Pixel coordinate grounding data

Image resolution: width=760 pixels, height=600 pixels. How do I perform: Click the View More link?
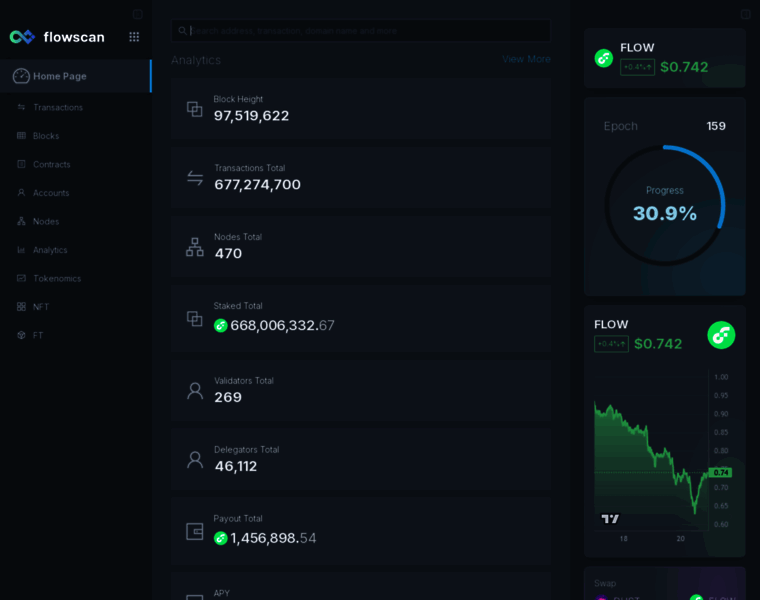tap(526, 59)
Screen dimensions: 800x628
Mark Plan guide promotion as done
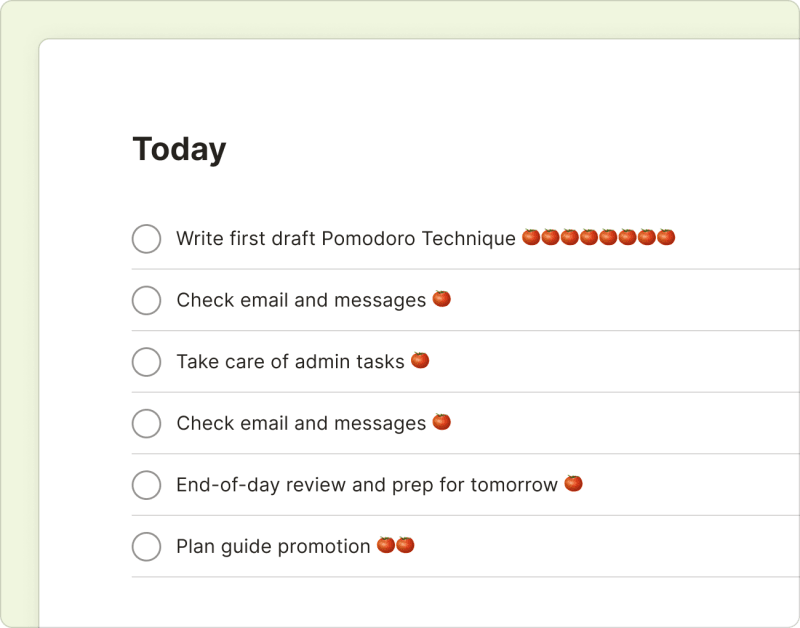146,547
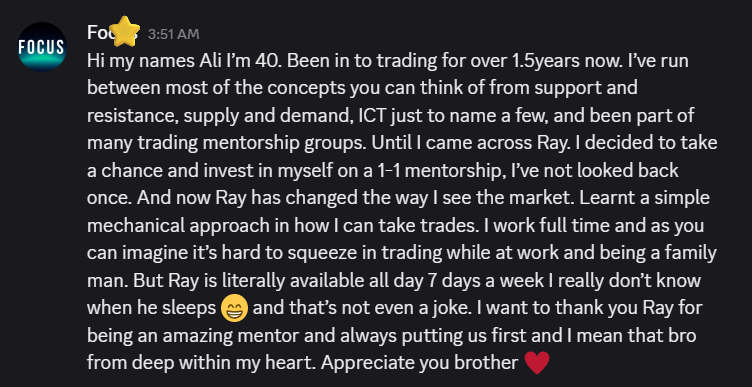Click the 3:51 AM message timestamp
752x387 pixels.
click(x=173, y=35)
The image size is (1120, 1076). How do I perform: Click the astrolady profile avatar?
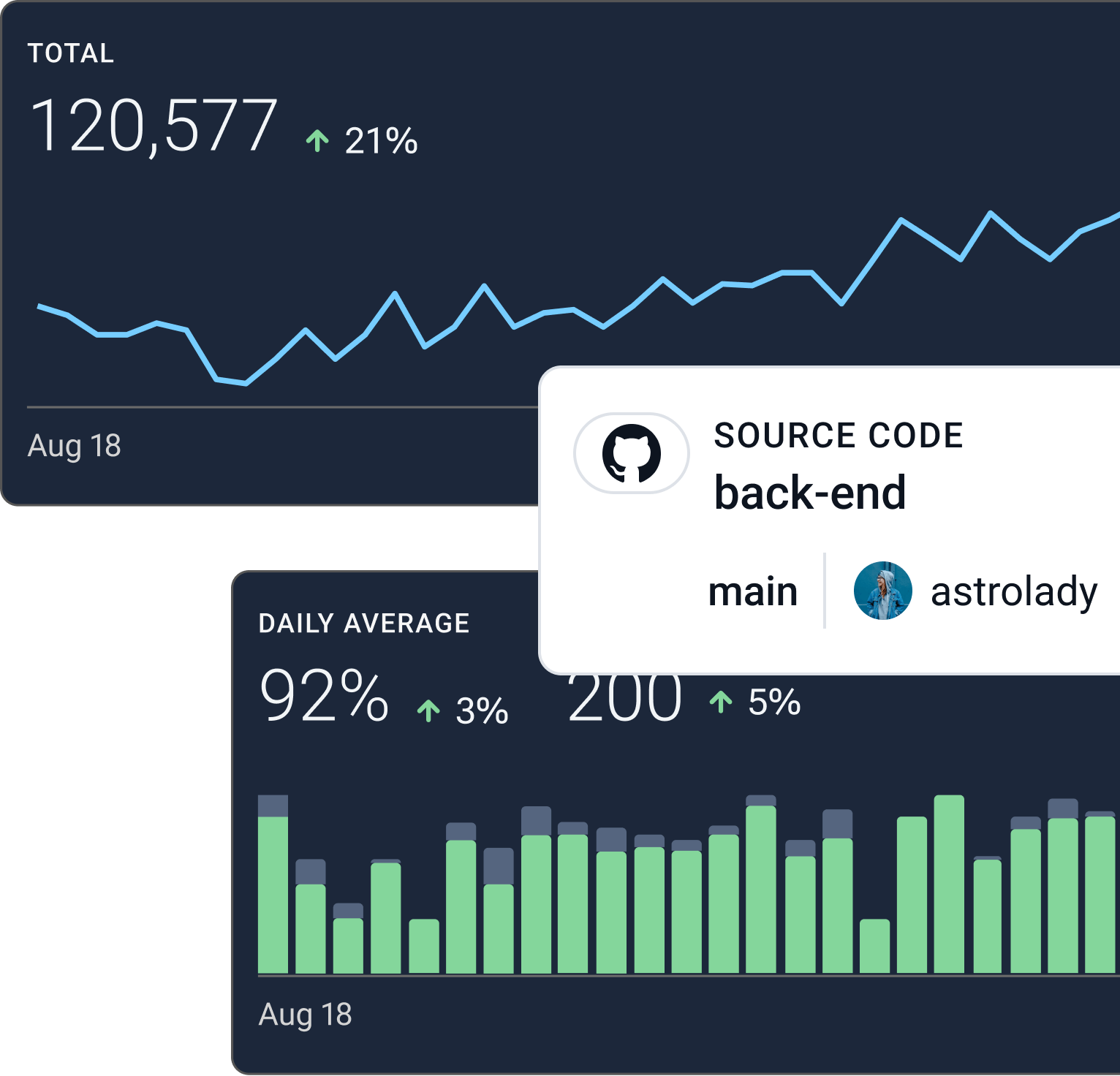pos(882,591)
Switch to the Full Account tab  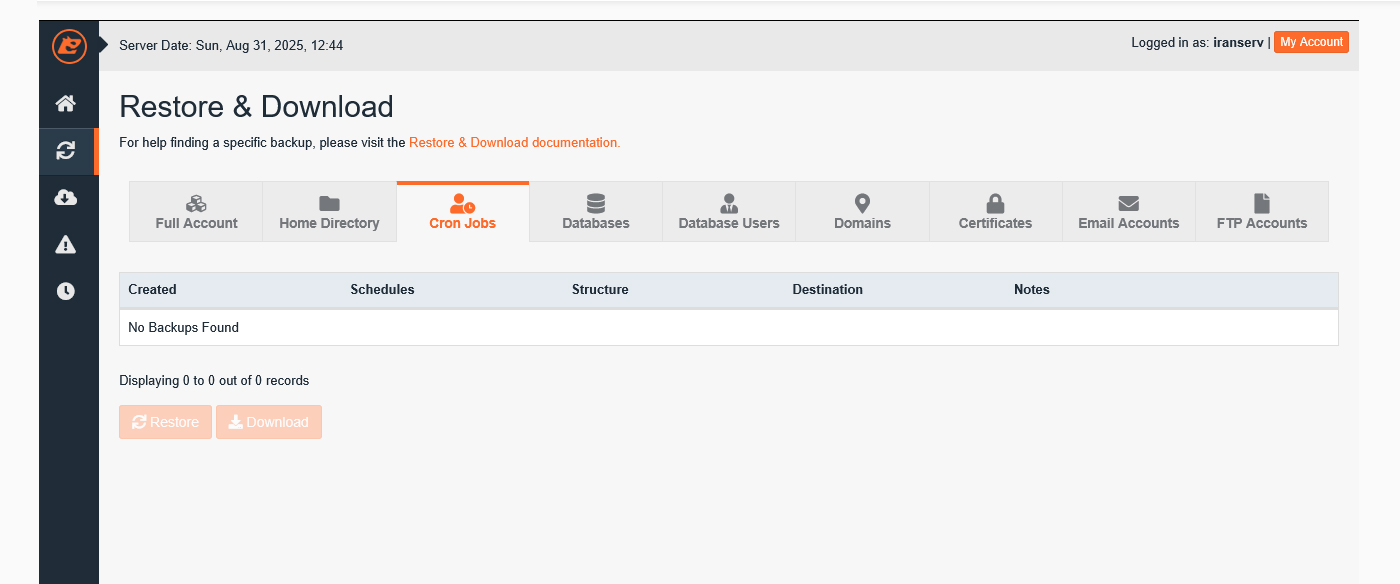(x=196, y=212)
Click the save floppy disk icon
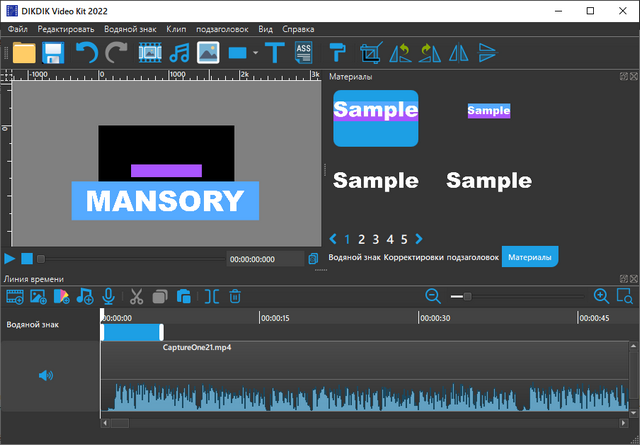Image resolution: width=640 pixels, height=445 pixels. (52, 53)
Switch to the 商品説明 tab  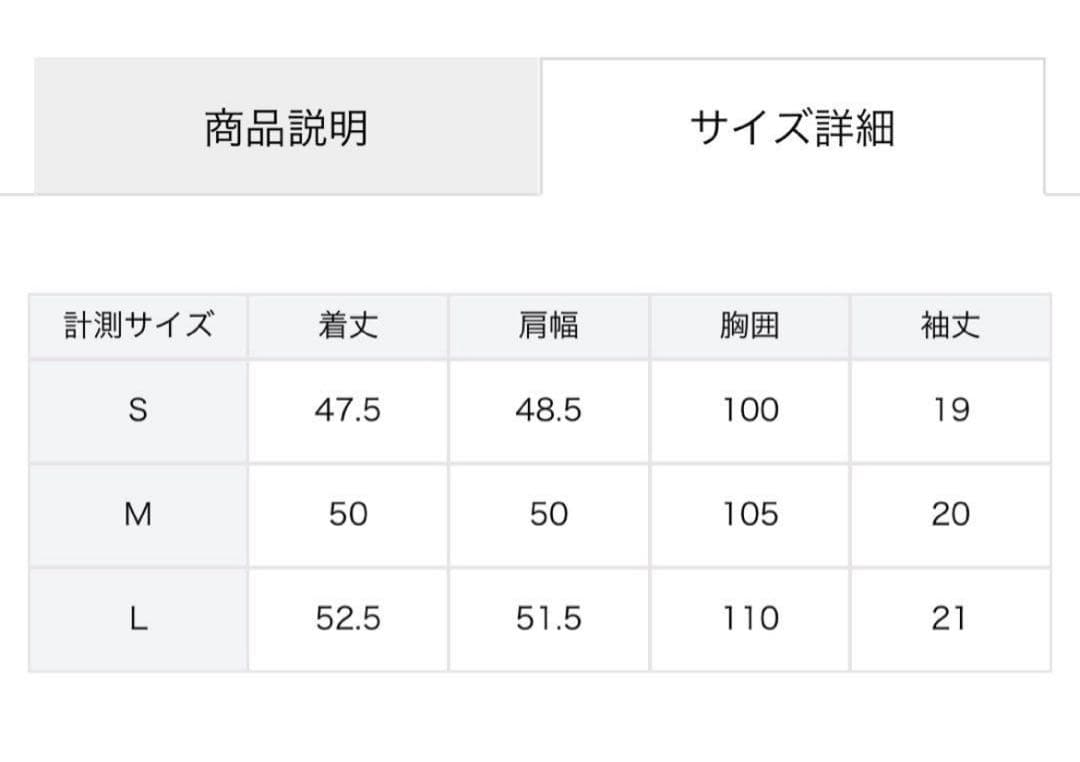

__Problem to solve__: Return the lines exactly, from the one containing "Click the save floppy disk icon" through the last line above, including both ends and excluding every picture.

__Expected output__:
Click the save floppy disk icon
Image resolution: width=640 pixels, height=445 pixels. (52, 53)
Switch to the 商品説明 tab  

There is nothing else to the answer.